Intervention de Michel Larive

Séance en hémicycle du mercredi 18 septembre 2019 à 15h00
Accord avec la suisse sur l'organisation européenne pour la recherche nucléaire — Discussion générale

Photo issue du site de l'Assemblée nationale ou de WikipediaMichel Larive :

À la fin des années quarante, alors que les pays d'Europe de l'Ouest, qui se relèvent à peine de leurs cendres, craignent d'accumuler du retard sur les Américains et l'URSS dans les domaines scientifiques et technologiques majeurs, quelques scientifiques audacieux ont l'idée de créer un laboratoire de physique européen.

La proposition est formalisée en 1949 par Louis de Broglie lors de la conférence européenne de la culture, à Lausanne. Il est immédiatement soutenu par plusieurs de ses pairs, dont le prix Nobel de physique Isidor Rabi. Avant le début du printemps 1952, le Conseil européen pour la recherche nucléaire, le CERN, voit le jour, grâce à un accord ratifié par onze pays dont la France. L'Organisation européenne pour la recherche nucléaire est formellement créée le 29 septembre 1954. Son premier accélérateur, le Synchrocyclotron, est construit trois ans plus tard en Suisse ; il développe une énergie modeste de 600 méga-électronvolts et tient dans un bâtiment.

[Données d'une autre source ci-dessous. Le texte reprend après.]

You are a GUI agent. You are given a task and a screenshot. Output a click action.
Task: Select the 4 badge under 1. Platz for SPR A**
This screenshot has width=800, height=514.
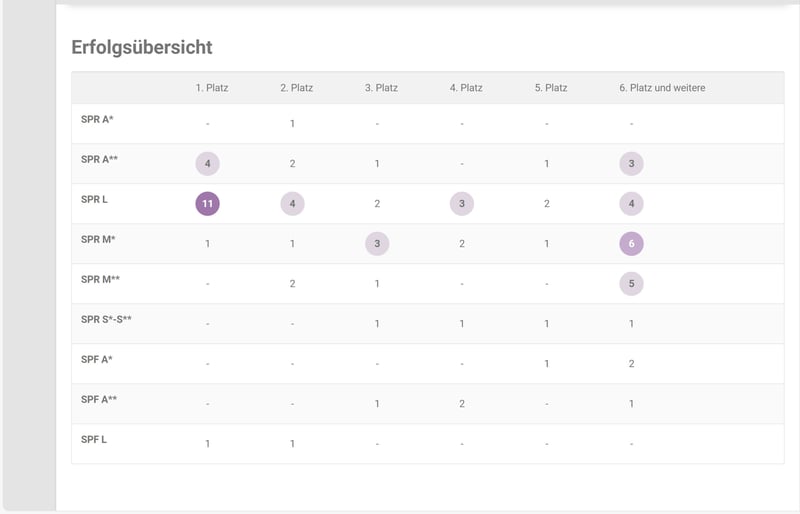(x=207, y=164)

La première grande machine du CERN, le Synchrotron à protons, est lancée à la fin de l'année 1959. D'une circonférence de 628 mètres, elle peut générer 600 giga-électronvolts pour l'accélération des particules. Elle a rendu possible l'expérimentation de champs de la physique qui jusque-là relevaient de la théorie.

Le Supersynchrotron à protons, lancé en 1976, avec ses 7 kilomètres de long et sa puissance de 450 giga-électron-volts, a rendu possible des expériences sur l'antimatière. Il deviendra le premier collisionneur proton-antiproton au monde. C'est grâce à cette formidable machine que des scientifiques ont pu découvrir les bosons W et Z, en janvier 1983.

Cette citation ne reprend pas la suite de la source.